Here, Plaintiff does not allege that there exist other putative plaintiffs who desire to opt-in to the potential class if his Motion is granted. Plaintiff has not submitted any affidavits from putative class members to satisfy this requirement. See id. Plaintiff makes no arguments in his reply brief nor cites to any legal authority to rebut Defendant's contention that his Motion should be denied because Plaintiff has not demonstrated the existence of other putative class members who desire to opt in. (See generally ECF No. 37); see Chemi, 2006 WL 7353427, at *5.
Moreover, Plaintiff acknowledges in his reply brief that he “does not outright say how many hours the other co-workers that he lists work,” but instead asks the Court to extrapolate from “about” the number of miles that the other drives “usually” drove to conclude that they drove over 40 hours per week without receiving overtime pay. (See ECF No. 33-4 at 2-3; ECF No. 37 at 5-6). Plaintiff does not submit sworn affidavits from the other two drivers, Tony and Sukh, indicating that they were denied overtime compensation. (See generally ECF No. 33-4). Nor does Plaintiff himself, in his own affidavit, state that these individuals worked over 40 hours in a given week so as to be entitled to overtime compensation. (Id.) Plaintiff's “unsupported and generalized allegations” that these two other drivers employed by Defendants are “similarly situated” to Plaintiff because they were denied overtime pay are insufficient to establish the first requirement for conditional certification. See Chemi, 2006 WL 7353427, at *5.

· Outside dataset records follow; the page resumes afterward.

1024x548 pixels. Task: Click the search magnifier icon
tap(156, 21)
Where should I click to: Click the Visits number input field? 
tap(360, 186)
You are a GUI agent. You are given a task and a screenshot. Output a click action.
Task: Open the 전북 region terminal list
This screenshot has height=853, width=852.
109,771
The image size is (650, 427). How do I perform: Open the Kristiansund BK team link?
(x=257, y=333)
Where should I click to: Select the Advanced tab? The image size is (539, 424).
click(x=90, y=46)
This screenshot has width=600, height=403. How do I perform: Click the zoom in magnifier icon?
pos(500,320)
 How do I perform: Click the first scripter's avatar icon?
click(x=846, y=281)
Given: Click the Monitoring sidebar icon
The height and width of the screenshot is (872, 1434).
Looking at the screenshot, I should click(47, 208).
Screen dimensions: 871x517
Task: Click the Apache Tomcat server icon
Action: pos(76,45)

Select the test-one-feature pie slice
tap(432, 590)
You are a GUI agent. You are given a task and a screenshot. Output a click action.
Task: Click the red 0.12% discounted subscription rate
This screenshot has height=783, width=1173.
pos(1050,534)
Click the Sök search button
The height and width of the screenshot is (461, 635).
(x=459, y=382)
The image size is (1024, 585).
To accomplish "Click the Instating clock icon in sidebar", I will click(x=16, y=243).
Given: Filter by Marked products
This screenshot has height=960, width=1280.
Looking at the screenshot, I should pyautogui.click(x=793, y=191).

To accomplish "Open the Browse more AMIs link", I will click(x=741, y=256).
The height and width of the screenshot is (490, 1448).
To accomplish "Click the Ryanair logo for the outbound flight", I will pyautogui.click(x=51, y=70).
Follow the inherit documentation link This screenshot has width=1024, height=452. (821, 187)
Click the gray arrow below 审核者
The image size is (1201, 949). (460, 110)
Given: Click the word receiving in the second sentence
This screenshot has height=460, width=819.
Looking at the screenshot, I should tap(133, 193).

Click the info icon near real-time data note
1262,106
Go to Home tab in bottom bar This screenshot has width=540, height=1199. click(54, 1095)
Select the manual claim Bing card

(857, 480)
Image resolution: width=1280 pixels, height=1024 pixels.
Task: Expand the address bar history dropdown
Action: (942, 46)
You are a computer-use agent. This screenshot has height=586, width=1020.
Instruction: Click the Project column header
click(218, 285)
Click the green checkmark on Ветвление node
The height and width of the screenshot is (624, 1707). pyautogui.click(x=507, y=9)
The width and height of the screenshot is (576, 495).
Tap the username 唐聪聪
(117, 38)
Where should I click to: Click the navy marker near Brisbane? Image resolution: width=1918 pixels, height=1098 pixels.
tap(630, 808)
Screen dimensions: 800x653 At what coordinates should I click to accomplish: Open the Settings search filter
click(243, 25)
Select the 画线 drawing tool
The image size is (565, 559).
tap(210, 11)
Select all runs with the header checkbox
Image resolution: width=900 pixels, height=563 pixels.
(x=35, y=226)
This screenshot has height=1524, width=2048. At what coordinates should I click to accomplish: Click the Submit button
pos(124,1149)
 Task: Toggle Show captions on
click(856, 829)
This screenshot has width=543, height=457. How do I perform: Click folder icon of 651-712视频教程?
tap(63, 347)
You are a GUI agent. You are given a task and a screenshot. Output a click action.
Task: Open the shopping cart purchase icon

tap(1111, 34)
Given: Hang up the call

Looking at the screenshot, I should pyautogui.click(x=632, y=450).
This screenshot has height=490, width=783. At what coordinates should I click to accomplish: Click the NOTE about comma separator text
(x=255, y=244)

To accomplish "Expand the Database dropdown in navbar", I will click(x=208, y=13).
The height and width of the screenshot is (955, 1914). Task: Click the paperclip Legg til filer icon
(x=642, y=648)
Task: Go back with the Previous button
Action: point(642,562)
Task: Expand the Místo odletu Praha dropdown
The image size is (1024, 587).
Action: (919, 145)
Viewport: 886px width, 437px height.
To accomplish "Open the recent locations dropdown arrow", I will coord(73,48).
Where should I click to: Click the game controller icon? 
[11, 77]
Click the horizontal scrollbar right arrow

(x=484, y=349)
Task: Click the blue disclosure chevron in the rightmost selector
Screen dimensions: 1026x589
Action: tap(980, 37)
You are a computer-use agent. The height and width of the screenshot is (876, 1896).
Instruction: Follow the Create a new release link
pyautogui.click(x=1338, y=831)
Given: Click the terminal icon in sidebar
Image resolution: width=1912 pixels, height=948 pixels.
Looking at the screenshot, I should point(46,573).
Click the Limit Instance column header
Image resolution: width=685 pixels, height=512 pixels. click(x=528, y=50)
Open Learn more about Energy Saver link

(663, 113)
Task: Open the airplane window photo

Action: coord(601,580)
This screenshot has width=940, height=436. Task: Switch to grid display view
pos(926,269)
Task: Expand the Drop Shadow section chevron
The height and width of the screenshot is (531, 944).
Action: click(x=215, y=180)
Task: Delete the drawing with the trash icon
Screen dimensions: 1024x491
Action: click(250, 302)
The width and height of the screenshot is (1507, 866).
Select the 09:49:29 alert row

Furthermore, Plaintiff alleges violations of the FLSA based on Defendants' purported failure to pay him for his last three weeks of employment-an injury which Plaintiff does not allege pertains to other similarly situated employees. (See ECF No. 1 at 7, ¶ 42; see generally ECF No. 1). The sole basis of Plaintiffs' collective action allegations is Defendants' alleged failure to pay overtime, which is but one of several claims that Plaintiff advances with respect to himself individually. Plaintiff has submitted no proofs demonstrating that any other similarly situated truck drivers employed by Defendants have asserted claims or in any way seek redress from Defendants for unpaid overtime. (See generally ECF No. 33-4). Thus, Plaintiff has failed to demonstrate that other similarly situated putative class members “advance similar claims,” “seek substantially the same form of relief,” or were subject to similar “circumstances of employment” as Plaintiff. See Pear sail-Dineen, 27 F.Supp.3d at 570 (“A showing that opt-in plaintiffs bring the same claims and seek the same form of relief has been considered sufficient for conditional certification.”); see also Chemi, 2006 WL 7353427, at *5.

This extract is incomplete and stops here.